Surely everybody knows how to communicate – don’t they? We’ve only been doing it our whole lives – haven’t we?
Because it is so familiar to us however, unless we are learning a new language or travelling a foreign country, it’s most likely that we’ve never even given it a second thought. For the majority of us, communication happens at a somewhat unconscious level.
The truth is though, when we become over familiar with something, we can often become complacent and neglect to recognise its importance. This can apply significantly to our communication skills within the workplace. Effective communication within an organisation or team is critically important as it establishes trust and rapport and can ensure that risks/opportunities are quickly identified and resolved. The opposite (poor communication) can create a poor work environment with low motivation among staff.
In light of this and in order to bring our communication skills back to a conscious level, we should often ask ourselves the following questions:
• Am I getting the best out of my relationships with colleagues and clients?
• Are there issues that could be resolved with better communication?

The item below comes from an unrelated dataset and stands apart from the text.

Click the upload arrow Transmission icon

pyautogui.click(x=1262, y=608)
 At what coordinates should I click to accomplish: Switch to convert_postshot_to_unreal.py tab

• What can I do to ensure that my actions and behaviours aren’t causing negative repercussions in my business relationships?
One of the most important things to understand when it comes to communicating – is that we all do it differently. We all have different communication styles and personalities and it is vital that we are aware how this can affect the way in which we send and receive (interpret) information.
A message can be influenced by both the sender or the receiver and differences in personality and past experiences. These differences may relate to values, culture, skills, feelings, attitudes and personal history and can be referred to as barriers to communication. Some other barriers include distrust, defensiveness, stereotyping and the misreading of body language and tone.
Body language (or non verbal communication) is a really important tool when it comes to communicating. Many body language experts agree that a large majority (some have said up to 55%) of all human communications are non-verbal. Have a think about it the next time you are in an important meeting. Think about the way you are sitting; whether you have your arms crossed (appearing closed) or whether you find yourself averting others’ eye contact (appearing shy) and so forth. Also look at other people’s body language. Is it contradictory to what they are saying? A fantastic web site for more information on the importance of body language interpretation is – http://www.businessballs.com/body-language.htm.
Some other things we can do to improve our communication skills
• Think about what you say, before you say it
• Listen first. Communication is a two-way process
• Ask questions to show you are listening and to ensure you understand what someone is saying
• Try to anticipate potential confusion before it happens
• Think about what the person needs to know and what they don’t (for example, there is no point giving someone a 12 page background document when the executive summary would suffice)
• Try to see things from others’ perspectives
• Think about the way you deliver/the best channel for your message (for example email alone may not be suitable for complex issues – try following up with a phone call or meeting)
• Have someone QA important documents and emails to provide feedback on any confusion
• Pay attention to body language (your own and others)
• Use diagrams and charts where relevant (we can process pictures and images very effectively)
• Try to understand what the underlying concept of your message is to simplify it if possible
• Try to be enthusiastic when appropriate
• Learn from your interactions – positive and negative
However, good communication generally means being open, so whilst we may now have ideas on how to improve our communication skills, we need to ensure that we create opportunities to put them into effect. Regular internal and external meetings are vital to maintaining good communication and effective relationships. Keeping online communications up to date including company websites and social media channels – regularly pushing out information is critical.
Lastly, if communication is to be effective, it requires adequate resourcing and should be given a high priority in every organisation. It must be seen as a strategic part of the planning and management processes. All employees have a role to play in communication, and methods and channels of communication should be reviewed regularly.